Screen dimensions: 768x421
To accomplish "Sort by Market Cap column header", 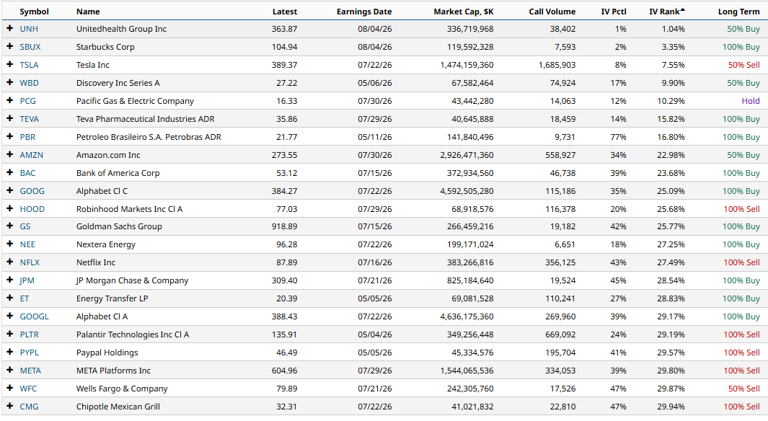I will 463,12.
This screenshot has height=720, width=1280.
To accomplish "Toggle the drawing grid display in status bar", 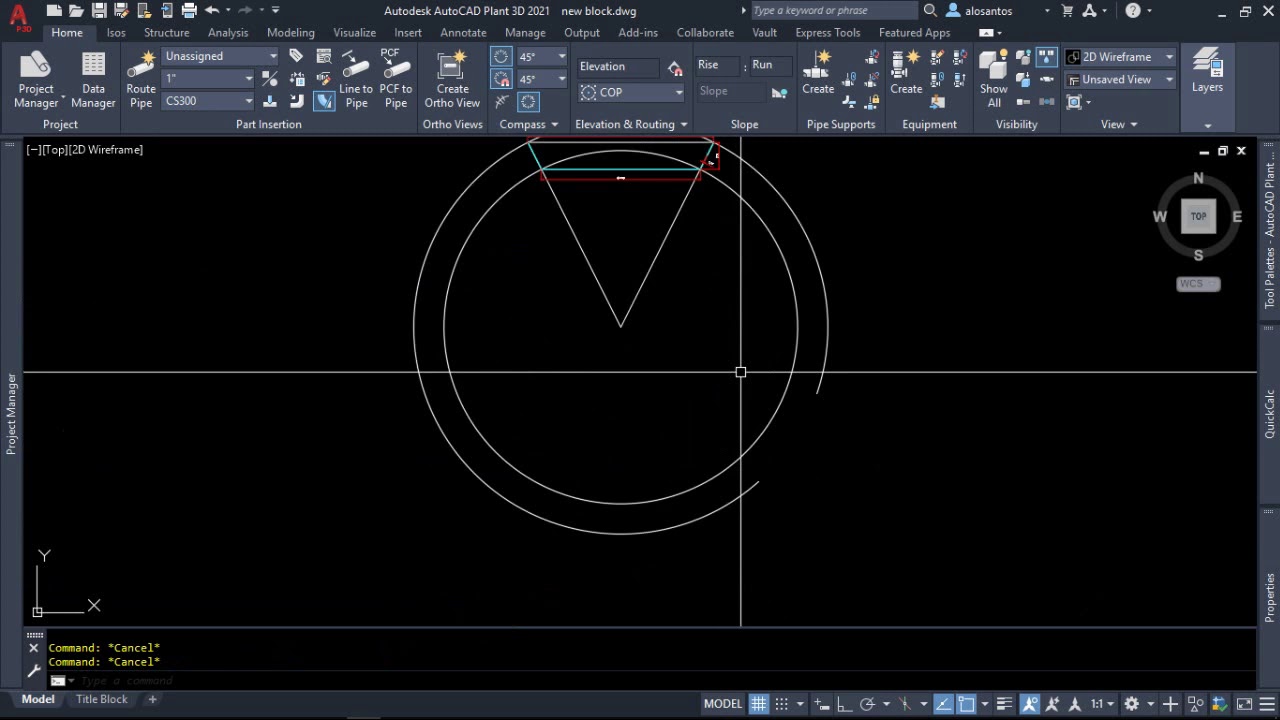I will (759, 704).
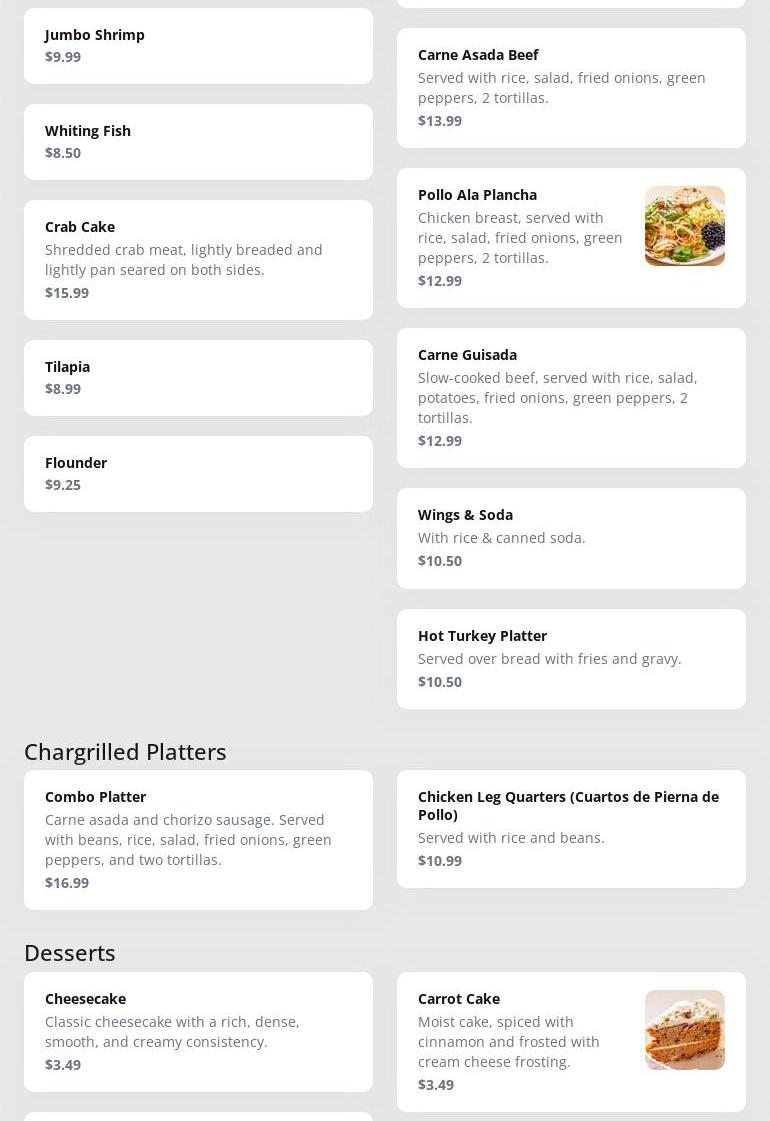This screenshot has width=770, height=1121.
Task: Choose the Tilapia menu item
Action: click(x=198, y=378)
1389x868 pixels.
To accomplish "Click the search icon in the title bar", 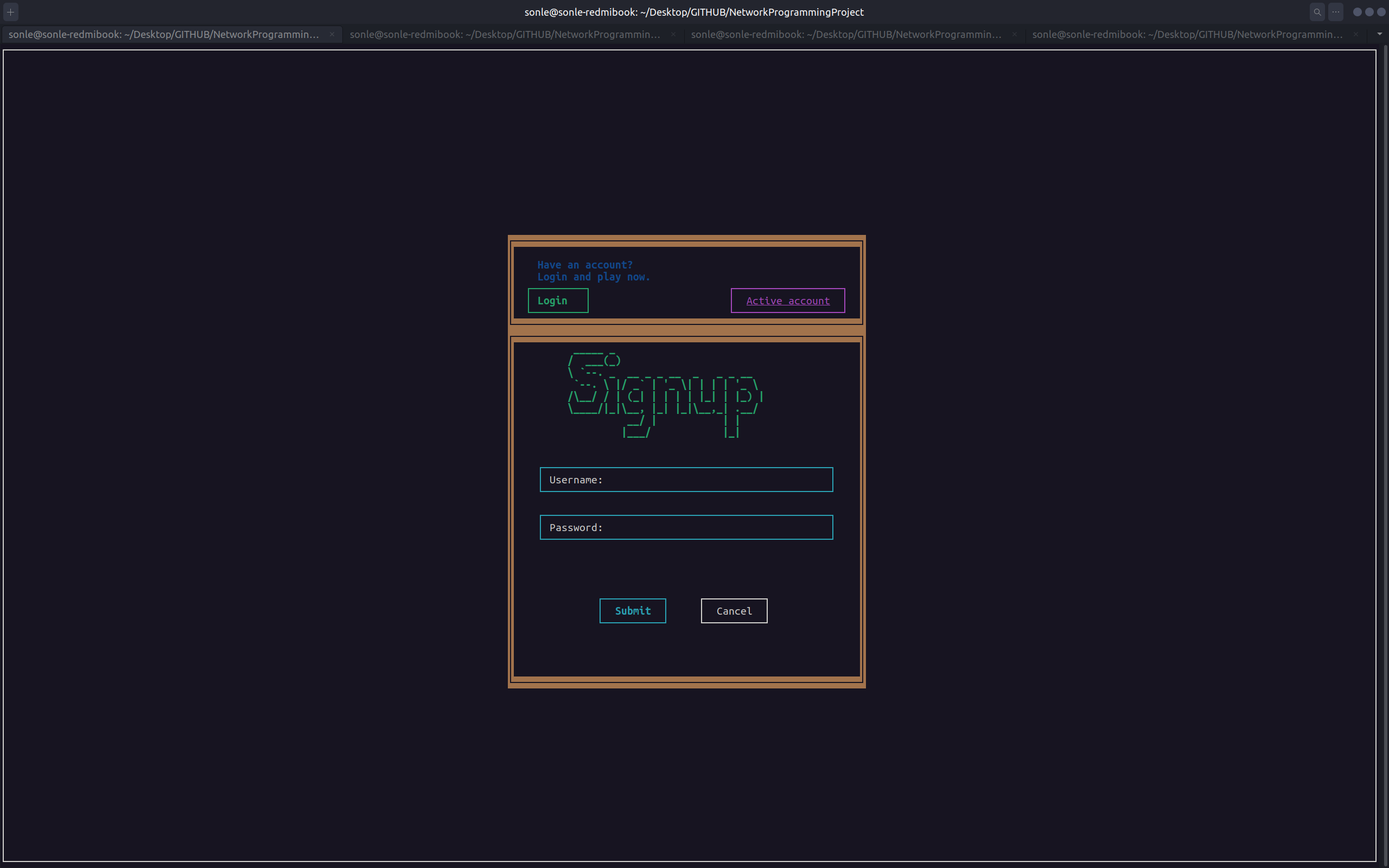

OBJECTIVE
Copy word for word every line of the material from the one containing "1389x868 pixels." through the final line, including both, and leave out the pictures.

THE COMPLETED TASK
1389x868 pixels.
To accomplish "Click the search icon in the title bar", 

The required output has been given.